### Short task
Rewrite every line of the entries below as a numbered list, skipping blank lines. Omit the pictures.

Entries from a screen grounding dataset
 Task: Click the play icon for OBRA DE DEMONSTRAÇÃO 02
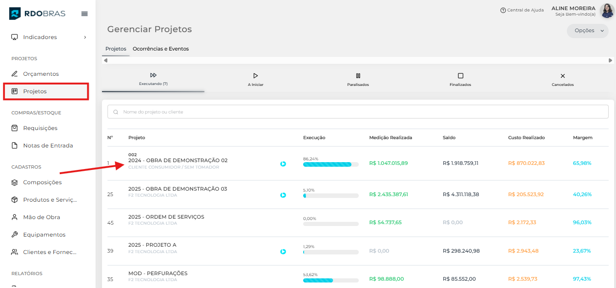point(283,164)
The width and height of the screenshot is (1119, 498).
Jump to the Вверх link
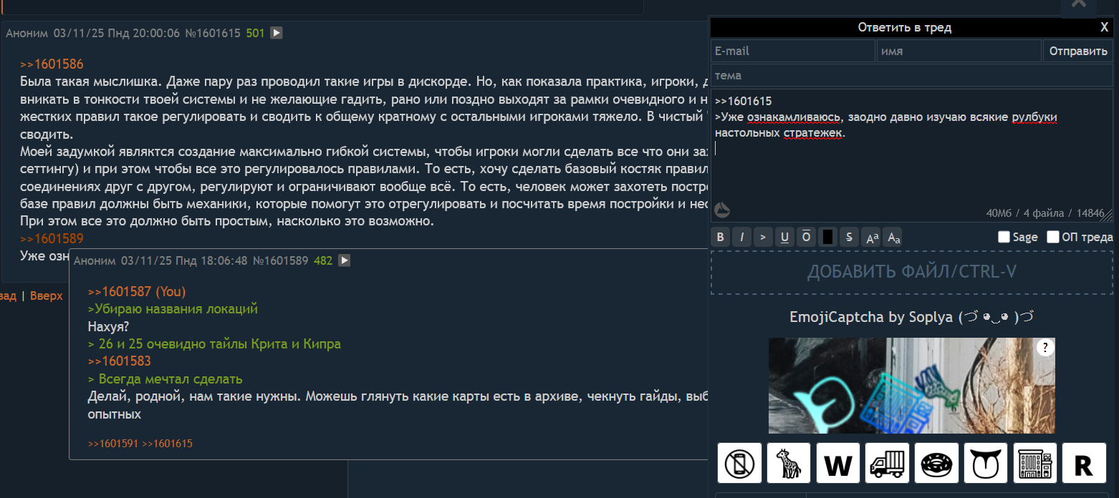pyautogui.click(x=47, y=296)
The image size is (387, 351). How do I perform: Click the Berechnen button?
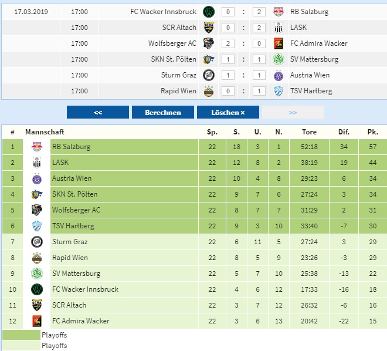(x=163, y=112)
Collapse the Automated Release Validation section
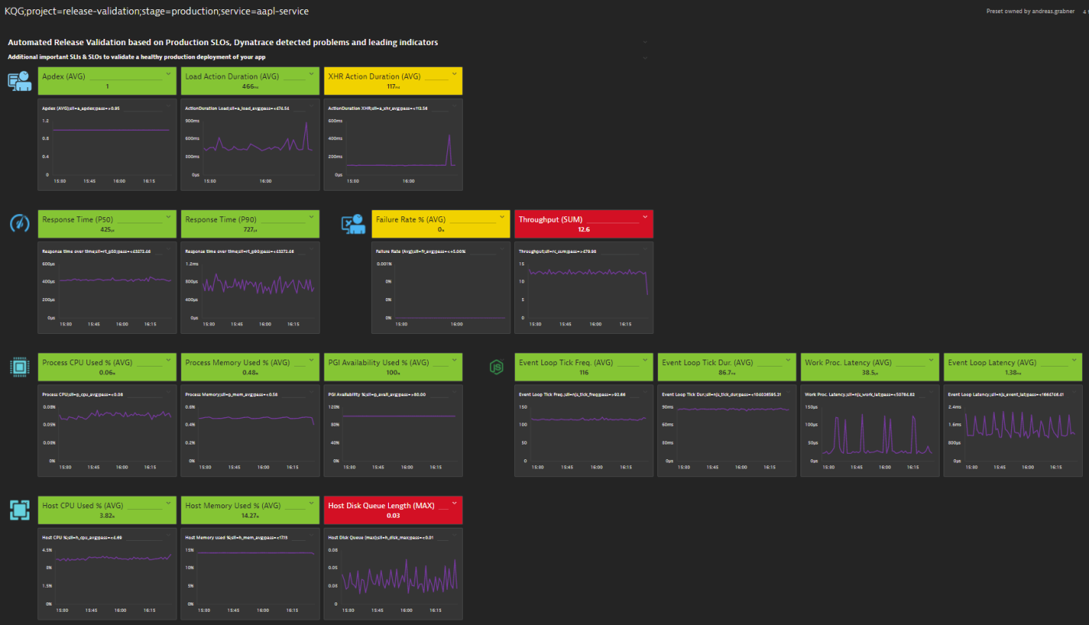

### Reply
1.  Task: Click the play icon for OBRA DE DEMONSTRAÇÃO 02
2. point(283,164)
3. The width and height of the screenshot is (1119, 498).
4. Jump to the Вверх link
5. pyautogui.click(x=47, y=296)
6. The image size is (387, 351). How do I perform: Click the Berechnen button?
7. (x=163, y=112)
8. Collapse the Automated Release Validation section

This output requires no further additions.